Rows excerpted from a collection
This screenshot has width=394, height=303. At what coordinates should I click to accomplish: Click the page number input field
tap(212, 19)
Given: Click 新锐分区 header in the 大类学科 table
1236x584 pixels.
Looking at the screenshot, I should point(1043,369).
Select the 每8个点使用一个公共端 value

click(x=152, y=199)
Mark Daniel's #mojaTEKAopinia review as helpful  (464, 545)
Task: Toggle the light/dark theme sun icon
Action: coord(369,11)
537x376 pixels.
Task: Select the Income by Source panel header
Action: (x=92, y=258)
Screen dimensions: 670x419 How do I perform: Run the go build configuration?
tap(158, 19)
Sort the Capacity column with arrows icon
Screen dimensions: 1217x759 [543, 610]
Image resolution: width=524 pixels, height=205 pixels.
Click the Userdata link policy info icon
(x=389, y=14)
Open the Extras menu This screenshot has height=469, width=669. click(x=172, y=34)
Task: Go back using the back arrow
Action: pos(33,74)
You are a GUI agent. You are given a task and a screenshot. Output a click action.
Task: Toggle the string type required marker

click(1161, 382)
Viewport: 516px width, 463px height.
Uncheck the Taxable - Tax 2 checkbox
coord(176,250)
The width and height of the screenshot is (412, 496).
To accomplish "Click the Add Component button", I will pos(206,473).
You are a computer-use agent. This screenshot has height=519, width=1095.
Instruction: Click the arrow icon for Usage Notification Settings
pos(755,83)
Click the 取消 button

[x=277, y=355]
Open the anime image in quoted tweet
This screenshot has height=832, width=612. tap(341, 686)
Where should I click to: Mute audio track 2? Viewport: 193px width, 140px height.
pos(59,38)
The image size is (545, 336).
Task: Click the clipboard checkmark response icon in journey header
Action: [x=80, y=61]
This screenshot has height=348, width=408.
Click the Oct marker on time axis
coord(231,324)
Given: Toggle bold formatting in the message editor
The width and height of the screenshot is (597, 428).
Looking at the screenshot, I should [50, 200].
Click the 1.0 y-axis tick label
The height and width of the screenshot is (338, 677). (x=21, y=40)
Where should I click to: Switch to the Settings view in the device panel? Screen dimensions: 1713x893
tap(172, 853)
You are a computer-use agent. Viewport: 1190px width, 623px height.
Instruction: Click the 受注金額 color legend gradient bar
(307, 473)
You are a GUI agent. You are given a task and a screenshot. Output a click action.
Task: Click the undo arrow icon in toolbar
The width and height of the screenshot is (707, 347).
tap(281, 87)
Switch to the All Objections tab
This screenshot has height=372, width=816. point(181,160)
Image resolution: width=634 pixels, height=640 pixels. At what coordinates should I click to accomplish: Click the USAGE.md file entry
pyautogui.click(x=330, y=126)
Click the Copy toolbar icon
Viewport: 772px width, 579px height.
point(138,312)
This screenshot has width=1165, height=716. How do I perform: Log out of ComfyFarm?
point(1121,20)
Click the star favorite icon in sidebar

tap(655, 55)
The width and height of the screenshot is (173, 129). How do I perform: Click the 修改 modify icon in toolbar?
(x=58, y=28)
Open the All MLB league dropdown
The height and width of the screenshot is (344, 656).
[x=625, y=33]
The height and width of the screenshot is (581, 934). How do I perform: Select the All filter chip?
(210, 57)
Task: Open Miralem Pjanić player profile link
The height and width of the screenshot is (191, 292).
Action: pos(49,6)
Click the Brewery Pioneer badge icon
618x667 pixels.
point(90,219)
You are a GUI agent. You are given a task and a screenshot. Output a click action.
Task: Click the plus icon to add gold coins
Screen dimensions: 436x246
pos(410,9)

• Task directions: Copy out the rows above word for word, covering only the stretch from the line containing "Click the Copy toolbar icon" through the line containing "tap(655, 55)".

• Completed exercise:
Click the Copy toolbar icon
Viewport: 772px width, 579px height.
point(138,312)
This screenshot has width=1165, height=716. How do I perform: Log out of ComfyFarm?
point(1121,20)
Click the star favorite icon in sidebar

tap(655, 55)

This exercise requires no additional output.